# Records for the exercise
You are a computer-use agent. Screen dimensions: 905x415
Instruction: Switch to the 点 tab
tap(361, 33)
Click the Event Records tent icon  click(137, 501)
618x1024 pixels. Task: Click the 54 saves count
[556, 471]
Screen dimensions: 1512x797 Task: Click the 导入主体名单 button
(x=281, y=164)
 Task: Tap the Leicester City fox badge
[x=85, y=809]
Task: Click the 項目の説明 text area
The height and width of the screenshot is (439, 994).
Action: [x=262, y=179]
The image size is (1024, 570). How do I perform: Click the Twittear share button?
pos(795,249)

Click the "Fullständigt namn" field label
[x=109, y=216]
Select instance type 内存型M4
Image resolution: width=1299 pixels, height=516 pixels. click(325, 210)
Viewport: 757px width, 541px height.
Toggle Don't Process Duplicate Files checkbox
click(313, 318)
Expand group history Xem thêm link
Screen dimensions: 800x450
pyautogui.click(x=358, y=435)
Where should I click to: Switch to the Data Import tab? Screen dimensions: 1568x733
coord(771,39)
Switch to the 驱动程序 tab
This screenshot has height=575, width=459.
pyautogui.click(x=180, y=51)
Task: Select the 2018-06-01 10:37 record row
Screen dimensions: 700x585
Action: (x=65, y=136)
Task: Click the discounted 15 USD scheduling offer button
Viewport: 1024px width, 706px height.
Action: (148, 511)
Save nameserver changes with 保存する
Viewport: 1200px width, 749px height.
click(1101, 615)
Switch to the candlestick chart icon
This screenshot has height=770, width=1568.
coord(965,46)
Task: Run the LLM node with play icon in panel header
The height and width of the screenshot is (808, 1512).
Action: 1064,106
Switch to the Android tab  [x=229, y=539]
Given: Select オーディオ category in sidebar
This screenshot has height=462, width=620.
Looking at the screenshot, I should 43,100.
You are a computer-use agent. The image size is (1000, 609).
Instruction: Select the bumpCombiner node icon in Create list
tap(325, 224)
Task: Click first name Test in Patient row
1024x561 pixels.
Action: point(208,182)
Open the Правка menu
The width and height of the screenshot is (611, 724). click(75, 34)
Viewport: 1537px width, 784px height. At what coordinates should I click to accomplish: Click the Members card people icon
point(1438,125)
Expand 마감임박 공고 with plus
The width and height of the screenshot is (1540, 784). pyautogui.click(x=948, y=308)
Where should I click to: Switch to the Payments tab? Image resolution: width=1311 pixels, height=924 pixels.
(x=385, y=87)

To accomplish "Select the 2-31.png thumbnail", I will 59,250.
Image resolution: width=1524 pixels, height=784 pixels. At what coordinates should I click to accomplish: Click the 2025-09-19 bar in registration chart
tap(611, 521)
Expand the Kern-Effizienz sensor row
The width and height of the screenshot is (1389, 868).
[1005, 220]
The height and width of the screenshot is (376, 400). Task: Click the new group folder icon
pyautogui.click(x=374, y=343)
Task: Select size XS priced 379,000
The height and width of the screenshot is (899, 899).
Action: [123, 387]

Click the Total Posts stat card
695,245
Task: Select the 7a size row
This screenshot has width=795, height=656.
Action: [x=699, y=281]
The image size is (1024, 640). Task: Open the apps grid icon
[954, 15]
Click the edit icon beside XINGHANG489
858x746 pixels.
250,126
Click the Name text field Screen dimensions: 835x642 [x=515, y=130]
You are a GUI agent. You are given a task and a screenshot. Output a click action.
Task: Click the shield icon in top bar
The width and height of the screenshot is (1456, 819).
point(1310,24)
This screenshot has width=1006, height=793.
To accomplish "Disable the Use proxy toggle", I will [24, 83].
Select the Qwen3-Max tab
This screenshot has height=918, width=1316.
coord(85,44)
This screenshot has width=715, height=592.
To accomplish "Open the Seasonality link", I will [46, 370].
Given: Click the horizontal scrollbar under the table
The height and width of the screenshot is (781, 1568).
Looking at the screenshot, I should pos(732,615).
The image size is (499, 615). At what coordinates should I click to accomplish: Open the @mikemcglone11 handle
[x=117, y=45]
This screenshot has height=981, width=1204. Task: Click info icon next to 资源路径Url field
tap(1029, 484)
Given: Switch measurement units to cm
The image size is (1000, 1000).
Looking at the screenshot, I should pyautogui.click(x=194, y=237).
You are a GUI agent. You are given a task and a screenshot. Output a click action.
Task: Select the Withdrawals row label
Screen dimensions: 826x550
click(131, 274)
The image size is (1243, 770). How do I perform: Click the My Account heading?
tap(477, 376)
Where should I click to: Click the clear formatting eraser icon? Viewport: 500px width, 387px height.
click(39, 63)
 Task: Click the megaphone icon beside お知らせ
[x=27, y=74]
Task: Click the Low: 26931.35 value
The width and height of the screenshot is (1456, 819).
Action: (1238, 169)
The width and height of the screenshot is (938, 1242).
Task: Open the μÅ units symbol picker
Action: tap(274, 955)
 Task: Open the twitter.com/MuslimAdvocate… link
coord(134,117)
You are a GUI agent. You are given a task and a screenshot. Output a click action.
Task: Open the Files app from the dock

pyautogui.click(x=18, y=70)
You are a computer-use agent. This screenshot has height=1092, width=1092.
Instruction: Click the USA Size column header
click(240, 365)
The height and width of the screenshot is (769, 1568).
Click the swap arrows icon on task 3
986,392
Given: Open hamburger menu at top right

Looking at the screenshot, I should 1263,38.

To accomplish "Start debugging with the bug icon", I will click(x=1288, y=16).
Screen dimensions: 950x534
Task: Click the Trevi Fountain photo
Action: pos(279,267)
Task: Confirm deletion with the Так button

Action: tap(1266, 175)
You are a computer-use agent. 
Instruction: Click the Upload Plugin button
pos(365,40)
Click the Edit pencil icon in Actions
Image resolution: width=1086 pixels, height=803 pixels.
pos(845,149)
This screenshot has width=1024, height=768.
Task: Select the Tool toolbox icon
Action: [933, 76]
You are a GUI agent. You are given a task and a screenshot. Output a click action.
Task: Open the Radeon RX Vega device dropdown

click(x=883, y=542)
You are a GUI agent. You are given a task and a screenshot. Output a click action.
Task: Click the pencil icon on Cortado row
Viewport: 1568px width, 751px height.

# Problem statement
Can you print the records above verbatim, from the line with "Task: Click the megaphone icon beside お知らせ" up to and including the line with "Action: tap(1266, 175)"?

# Answer to the problem
 Task: Click the megaphone icon beside お知らせ
[x=27, y=74]
Task: Click the Low: 26931.35 value
The width and height of the screenshot is (1456, 819).
Action: (1238, 169)
The width and height of the screenshot is (938, 1242).
Task: Open the μÅ units symbol picker
Action: tap(274, 955)
 Task: Open the twitter.com/MuslimAdvocate… link
coord(134,117)
You are a GUI agent. You are given a task and a screenshot. Output a click action.
Task: Open the Files app from the dock

pyautogui.click(x=18, y=70)
You are a computer-use agent. This screenshot has height=1092, width=1092.
Instruction: Click the USA Size column header
click(240, 365)
The height and width of the screenshot is (769, 1568).
Click the swap arrows icon on task 3
986,392
Given: Open hamburger menu at top right

Looking at the screenshot, I should 1263,38.

To accomplish "Start debugging with the bug icon", I will click(x=1288, y=16).
Screen dimensions: 950x534
Task: Click the Trevi Fountain photo
Action: pos(279,267)
Task: Confirm deletion with the Так button

Action: tap(1266, 175)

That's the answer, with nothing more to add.